Für in Berlin tätige Unternehmen: Landesmindestlohn zum 01.01.2026 auf 14,84 Euro weiter gestiegen – Mangels rechtlicher Voraussetzungen noch keine Anhebung des Vergabemindestentgeltes

Nach Inkrafttreten einer Änderung des Landesmindestlohngesetzes in Berlin (LMiLoG) zum 01.12.2025 – mit einem Landesmindestlohn von 13,69 Euro – hat der Berliner Senat von der neuen Befugnis in § 9 Abs. 2 LMiLoG Gebrauch gemacht und zum 01.01.2026 den Landesmindestlohn auf 14,84 Euro brutto je Zeitstunde weiter erhöht.

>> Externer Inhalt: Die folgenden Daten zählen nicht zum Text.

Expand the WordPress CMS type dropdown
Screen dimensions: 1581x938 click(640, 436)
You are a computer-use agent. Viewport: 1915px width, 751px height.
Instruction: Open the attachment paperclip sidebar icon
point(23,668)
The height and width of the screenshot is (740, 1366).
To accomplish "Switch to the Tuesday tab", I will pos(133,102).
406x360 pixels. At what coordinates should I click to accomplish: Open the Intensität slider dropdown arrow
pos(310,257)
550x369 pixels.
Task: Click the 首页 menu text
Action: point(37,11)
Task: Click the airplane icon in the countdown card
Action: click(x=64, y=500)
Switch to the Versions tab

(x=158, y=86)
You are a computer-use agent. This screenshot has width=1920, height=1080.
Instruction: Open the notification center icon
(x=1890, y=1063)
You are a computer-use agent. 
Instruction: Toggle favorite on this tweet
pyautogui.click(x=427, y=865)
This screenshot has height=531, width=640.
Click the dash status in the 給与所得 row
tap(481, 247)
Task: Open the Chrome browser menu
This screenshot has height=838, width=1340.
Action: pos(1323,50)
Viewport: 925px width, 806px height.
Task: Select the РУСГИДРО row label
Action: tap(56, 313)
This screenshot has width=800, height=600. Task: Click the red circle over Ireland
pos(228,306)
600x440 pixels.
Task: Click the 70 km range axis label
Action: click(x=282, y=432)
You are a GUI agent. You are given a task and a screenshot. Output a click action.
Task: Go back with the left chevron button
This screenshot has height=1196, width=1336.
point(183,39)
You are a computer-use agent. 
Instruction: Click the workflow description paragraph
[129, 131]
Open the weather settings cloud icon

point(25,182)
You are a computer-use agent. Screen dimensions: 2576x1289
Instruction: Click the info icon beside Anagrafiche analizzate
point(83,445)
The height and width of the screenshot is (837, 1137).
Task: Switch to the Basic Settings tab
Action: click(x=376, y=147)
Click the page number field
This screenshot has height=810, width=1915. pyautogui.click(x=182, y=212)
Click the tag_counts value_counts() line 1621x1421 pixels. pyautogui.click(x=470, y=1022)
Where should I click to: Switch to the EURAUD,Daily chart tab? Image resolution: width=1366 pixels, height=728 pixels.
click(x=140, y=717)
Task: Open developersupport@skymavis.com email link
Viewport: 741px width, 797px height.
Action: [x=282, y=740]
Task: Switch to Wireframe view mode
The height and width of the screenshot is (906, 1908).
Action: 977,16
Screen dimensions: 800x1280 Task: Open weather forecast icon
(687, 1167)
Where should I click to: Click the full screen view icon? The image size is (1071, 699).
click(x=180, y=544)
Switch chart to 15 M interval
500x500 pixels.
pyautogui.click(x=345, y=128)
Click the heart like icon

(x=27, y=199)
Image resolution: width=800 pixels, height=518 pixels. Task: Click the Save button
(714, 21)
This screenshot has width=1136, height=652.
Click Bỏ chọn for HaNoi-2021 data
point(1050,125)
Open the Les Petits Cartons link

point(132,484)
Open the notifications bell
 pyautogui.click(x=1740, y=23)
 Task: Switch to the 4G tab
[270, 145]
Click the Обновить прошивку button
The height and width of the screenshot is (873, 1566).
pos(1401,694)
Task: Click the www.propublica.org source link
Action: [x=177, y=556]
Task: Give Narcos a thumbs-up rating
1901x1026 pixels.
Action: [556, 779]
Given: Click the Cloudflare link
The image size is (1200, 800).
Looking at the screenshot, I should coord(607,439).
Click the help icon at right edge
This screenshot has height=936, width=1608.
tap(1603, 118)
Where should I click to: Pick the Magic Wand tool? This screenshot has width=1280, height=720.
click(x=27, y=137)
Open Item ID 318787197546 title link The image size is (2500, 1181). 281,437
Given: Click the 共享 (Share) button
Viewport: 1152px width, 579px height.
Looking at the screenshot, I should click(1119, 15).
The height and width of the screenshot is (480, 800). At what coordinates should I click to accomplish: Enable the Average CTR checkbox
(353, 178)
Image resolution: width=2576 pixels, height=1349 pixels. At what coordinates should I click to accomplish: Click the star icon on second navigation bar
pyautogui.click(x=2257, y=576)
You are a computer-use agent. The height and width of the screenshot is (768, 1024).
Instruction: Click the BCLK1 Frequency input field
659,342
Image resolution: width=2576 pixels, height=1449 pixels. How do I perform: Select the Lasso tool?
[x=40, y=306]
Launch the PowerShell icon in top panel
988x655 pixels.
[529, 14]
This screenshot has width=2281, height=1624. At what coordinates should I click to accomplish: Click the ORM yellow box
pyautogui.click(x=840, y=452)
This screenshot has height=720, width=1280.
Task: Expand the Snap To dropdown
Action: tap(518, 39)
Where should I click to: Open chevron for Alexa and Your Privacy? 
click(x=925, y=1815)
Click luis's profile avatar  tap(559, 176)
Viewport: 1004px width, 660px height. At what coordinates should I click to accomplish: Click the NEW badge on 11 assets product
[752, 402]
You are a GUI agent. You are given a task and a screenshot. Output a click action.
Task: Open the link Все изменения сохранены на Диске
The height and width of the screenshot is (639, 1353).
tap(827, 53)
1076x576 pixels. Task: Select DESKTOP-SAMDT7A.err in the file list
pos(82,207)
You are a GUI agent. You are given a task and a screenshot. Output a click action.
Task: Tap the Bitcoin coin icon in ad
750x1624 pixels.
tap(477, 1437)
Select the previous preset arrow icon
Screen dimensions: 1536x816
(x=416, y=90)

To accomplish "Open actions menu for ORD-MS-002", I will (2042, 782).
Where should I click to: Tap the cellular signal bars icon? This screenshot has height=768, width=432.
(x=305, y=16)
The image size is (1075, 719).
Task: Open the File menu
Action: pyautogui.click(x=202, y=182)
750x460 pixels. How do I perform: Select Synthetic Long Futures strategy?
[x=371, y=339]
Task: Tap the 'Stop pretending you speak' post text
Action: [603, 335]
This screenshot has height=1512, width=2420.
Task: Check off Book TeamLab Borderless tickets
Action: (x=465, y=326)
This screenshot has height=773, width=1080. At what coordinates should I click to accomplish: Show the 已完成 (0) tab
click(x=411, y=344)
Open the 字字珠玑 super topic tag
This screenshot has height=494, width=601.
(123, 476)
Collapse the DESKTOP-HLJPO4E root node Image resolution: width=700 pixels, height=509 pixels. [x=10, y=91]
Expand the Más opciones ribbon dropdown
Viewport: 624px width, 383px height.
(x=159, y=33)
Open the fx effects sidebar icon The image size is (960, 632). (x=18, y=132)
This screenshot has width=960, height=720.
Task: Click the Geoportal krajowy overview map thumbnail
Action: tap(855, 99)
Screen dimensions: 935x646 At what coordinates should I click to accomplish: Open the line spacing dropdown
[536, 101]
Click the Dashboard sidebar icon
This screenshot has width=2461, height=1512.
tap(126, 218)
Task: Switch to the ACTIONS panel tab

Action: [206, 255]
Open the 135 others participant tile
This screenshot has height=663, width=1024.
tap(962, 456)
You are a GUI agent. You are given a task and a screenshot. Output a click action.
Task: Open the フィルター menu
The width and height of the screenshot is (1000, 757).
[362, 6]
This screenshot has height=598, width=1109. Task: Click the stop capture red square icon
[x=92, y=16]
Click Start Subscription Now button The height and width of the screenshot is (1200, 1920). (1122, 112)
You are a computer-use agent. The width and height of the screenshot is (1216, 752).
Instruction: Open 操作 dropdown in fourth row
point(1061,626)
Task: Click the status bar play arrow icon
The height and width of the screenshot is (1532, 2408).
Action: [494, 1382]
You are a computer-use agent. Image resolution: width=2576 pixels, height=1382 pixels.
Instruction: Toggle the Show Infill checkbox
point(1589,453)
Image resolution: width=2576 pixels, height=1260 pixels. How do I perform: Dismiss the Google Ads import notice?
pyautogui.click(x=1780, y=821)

Ebenfalls festgelegt wurde eine Anhebung des Landesmindestlohns ab dem 01.01.2027 auf 15,58 Euro brutto je Zeitstunde.

Dies geht aus der „Dritten Verordnung zur Erhöhung des Mindestlohns nach § 9 Abs. 1 des Landesmindestlohngesetzes (Dritte Berliner Mindestlohnverordnung) vom 09.12.2025 hervor (vgl. GVBl. Nr. 36 vom 23.12.2025 – Seite 661).


Die Dritte Berliner Mindestlohnverordnung lautet:

§ 1    Höhe des Mindestlohns
Der Mindestlohn nach § 9 Absatz 1 des Landesmindestlohngesetzes beträgt

  1. ab 1. Januar 2026 14,84 Euro brutto je Zeitstunde
  2. ab 1. Januar 2027 15,58 Euro brutto je Zeitstunde.

§ 2    Inkrafttreten
Diese Verordnung tritt am 1. Januar 2026 in Kraft.


Informationen des Vergabeservices Berlin der Senatsverwaltung für Wirtschaft, Energie und Betriebe unter Ziffer 10 der FAQs zu den aktuell (noch) unterschiedlichen Werten beim Landesmindestlohn und Vergabemindestentgelt:

10. Landesmindestlohn und Vergabemindestentgelt, welche Unterschiede bestehen aktuell ? 

Das Landesmindestlohngesetz (LMiLoG) gilt ausschließlich für die Beschäftigten des Landes Berlin sowie die Beschäftigten seiner Anstalten, Körperschaften und Stiftungen und Landesunternehmen; darüber hinaus werden auch die Zuwendungsempfänger zur Zahlung eines Mindestlohns verpflichtet. Es handelt sich beim LMiLoG nicht um eine arbeitsrechtliche Bestimmung, auf dessen Grundlage Unternehmen mit Sitz in Berlin einen Mindestlohn zu zahlen haben. Die Bundesländer dürfen keine arbeitsrechtlichen Gesetze erlassen, wenn bereits vergleichbare Bundesgesetze bestehen. Es gilt daher für die Beschäftigten der Unternehmen das Mindestlohngesetz des Bundes (MiLoG).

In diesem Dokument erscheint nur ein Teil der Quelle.